Re: Getting the true rotation of a UIView layer
Re: Getting the true rotation of a UIView layer
- Subject: Re: Getting the true rotation of a UIView layer
- From: Graham Cox <email@hidden>
- Date: Wed, 15 Mar 2017 15:26:38 +1100
Hmm, you’ll need to use the CGAffineTransform because it has a richer set of functions than CATransform3D. This will only work if the 3D transform can be converted to a CGAffineTransform, which it can if the rotation is purely in the 2D plane - i.e. no Z transformations.
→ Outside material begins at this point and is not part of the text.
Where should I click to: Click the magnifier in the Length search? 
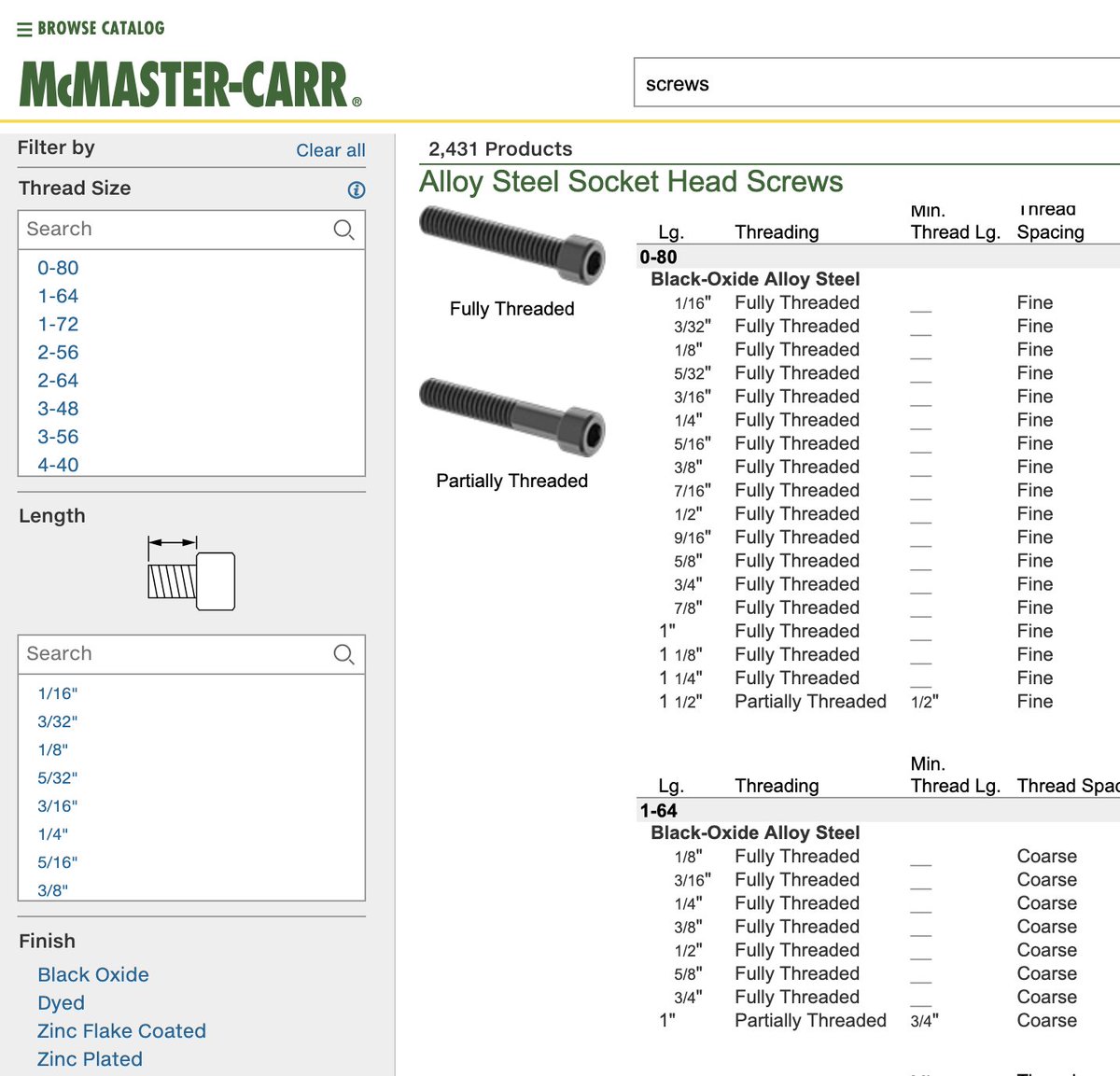[x=343, y=654]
CGAffineTransform cgt = CATransform3DGetAffineTransform( myLayer.transform );
CGPoint newPt = CGPointApplyAffineTransform( CGPointMake( 100, 0 ), cgt ); // this point only has an x value, so its angle is 0. The value doesn’t matter
CGFloat angle = atan2( newPt.y, newPt.x );
You can probably do the same by getting values out of the transform directly as you tried, except that you really have to know your trig. The values in there (which?) represent sin and cos of the angle, so in theory using tan(x) = sin(x)/cos(x) you could get the angle that way, but I prefer to treat transforms as black boxes and just transform a known point and see where it ends up. That way you don’t need to know how the transform’s internals are laid out.
> On 15 Mar 2017, at 2:41 PM, Eric E. Dolecki <email@hidden> wrote:
>
> I don't follow.
>
> On Tue, Mar 14, 2017 at 11:29 PM Graham Cox <email@hidden> wrote:
> Get the final transform, then use it to transform an angle of 0. The result is the angle.